What are the tops of mountains such as K2, Everest, McKinely, etc. like? Does it come to a point at the top where only one or two people can stand. Is it more like a rounded hill top where a couple hundred could fit?
I think they’re all different. Everest, in particular-- I’ve seen pictures and read accounts of at least a half dozen or so people being up there, and I’ve never heard of anyone falling off.

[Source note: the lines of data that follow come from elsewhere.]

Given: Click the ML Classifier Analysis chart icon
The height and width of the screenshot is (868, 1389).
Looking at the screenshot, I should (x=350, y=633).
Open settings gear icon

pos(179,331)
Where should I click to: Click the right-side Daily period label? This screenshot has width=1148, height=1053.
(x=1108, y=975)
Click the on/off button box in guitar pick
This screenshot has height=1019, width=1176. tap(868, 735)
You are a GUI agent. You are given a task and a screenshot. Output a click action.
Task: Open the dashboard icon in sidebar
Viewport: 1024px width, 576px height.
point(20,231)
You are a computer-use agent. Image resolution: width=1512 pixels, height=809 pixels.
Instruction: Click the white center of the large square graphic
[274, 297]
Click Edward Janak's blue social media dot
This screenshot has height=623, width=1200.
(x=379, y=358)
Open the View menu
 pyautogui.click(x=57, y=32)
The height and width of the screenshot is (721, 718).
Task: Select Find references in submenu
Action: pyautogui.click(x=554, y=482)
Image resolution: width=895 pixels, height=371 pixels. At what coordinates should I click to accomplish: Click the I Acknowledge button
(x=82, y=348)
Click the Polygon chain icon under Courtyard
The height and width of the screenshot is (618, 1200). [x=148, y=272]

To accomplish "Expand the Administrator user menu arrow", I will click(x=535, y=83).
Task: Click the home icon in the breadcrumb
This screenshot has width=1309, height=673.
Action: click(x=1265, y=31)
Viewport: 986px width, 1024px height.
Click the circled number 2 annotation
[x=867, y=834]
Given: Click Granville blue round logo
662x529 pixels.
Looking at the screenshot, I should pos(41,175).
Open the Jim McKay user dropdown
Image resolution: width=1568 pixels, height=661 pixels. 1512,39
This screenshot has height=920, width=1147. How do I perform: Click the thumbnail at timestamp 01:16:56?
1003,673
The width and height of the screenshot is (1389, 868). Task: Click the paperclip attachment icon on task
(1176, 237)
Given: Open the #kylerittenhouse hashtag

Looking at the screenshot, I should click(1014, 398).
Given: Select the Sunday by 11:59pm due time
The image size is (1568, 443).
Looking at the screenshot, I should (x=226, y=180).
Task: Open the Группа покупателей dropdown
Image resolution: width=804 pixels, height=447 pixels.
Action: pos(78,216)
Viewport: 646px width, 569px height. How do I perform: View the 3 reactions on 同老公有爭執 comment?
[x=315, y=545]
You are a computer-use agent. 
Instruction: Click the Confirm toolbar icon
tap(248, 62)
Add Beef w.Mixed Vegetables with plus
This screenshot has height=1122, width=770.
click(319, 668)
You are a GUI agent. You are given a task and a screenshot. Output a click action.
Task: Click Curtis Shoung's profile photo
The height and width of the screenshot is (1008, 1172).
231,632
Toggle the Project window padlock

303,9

The one “large” (by continental US standards) mountain that I’ve “climbed” (if you can call it that-- it’s more of a hike-up) is Humphreys Peak. The summit of that one must’ve been at least 15’ x 40’ (from memory), but I get the impression that that’s unusually large.
Pointy?
They vary a lot. Plus it depends how picky you are about “the top” - is it anywhere you can stand so your head is above the top of it, or is it the very topmost point of rock, which might be a small boulder?
With snowcapped mountains, like Everest, the summit can be always changing, because often there is a cornice of windblown snow on the top. You might not even be standing above solid rock (so be careful!)
The famous shot of Tenzing Norgay on the summit of Everest, taken by Edmund Hillary, shows it to be pretty pointy. I could nitpick and say he’s standing at least a foot below the actual highest point, too!
Other mountains can be pretty flat - sometimes to the extent that you can be wandering around for ages trying to locate the highest little bump in a peat bog. I speak from experience of British “mountains” here.
More pics: Mt McKinley
K2 - are you going to go up the last bit or what?
Note that it’s easy for a camera’s view to be a bit distorted - those guys may have been on the true summits.
I agree that camera angles can easily be misleading, but you can see from the postures (one leg bent, so one foot clearly well above the other) that they are standing on the slope in these cases.
My real experience is in Tibet, where with the extreme day and night temperature variance, the rocks fracture. That means even at the relatively low elevation of 16-17,000 feet, it’s pretty damn pointy at the top of the dozens or so peaks I’ve climbed. Nothing like a big table where you can lay out like say the top of Mt. Lassen (but that’s a volcano so really a different animal).
Haven’t been to the tops of the peaks you’ve named, but I’ve been to other less famous ones. Mount Adams (Washington State, US) and Mount Shasta (California, US) each have a mound at the top with room for maybe a couple dozen people to huddle close, but that mound is on top of a more gently rounded hilltop.
Go to the top of Half Dome in Yosemite National Park (California, US), and it’s more like four football fields, a broad flat area.
Pikes Peak (Colorado, US) and Mount Washington (New Hampshire, US) both have large flat areas on top, with plenty of room for a parking lot, gift shop, train station, and weather monitoring equipment.
Everest summit photos mostly show people standing on a narrow sharp point, one or two climbers at a time, but I haven’t seen a wider shot that shows what’s immediately below them. It’s possible that the point on which they stand is only a few feet above a surrounding plateau.
Google Earth might show you what’s what. Fire it up, fly to the mountains in question, and have a look-see.
Well, my local mountain…
Sandia Peak on the edge of Albuquerque in New Mexico is a spectacularly vivid example of something you’ll see to a lesser extent at the top of lots of other mountains:
instead of a rough but uniform terrain rising up to where you stand at the top, you look in one direction and your eyes tell you that you are looking across smooth flat level ground. It’s just that all that smooth flat level ground is tilted up (in your direction) at a significant angle! And then, right there where you’re standing, that’s where it got ripped loose from the surrounding countryside, like the Jolly Green Giant had taken a pancake spatula and jammed the edge into 500 miles of flatland and lifted. So when you look in the other direction that’s the ripped area, the chaotically jagged terrain where the land under the original flatland was brought up from under the surface by the forces that lifted this area. Or by the Giant’s spatula.
And of course the highest point is rather disappointing as mountain peaks go…
Been breakfast cooking today?
What, no sausages?
So are you considered to have successfully “climbed” the mountain if your head is above the highest point, or do one (or both) of your boots have to be on the hightest point?
I don’t think there are a lot of nitpickers on mountaintops. They’re all tied up on internet messageboards :).
One way people prove that they reached the summit is to take pictures in all directions.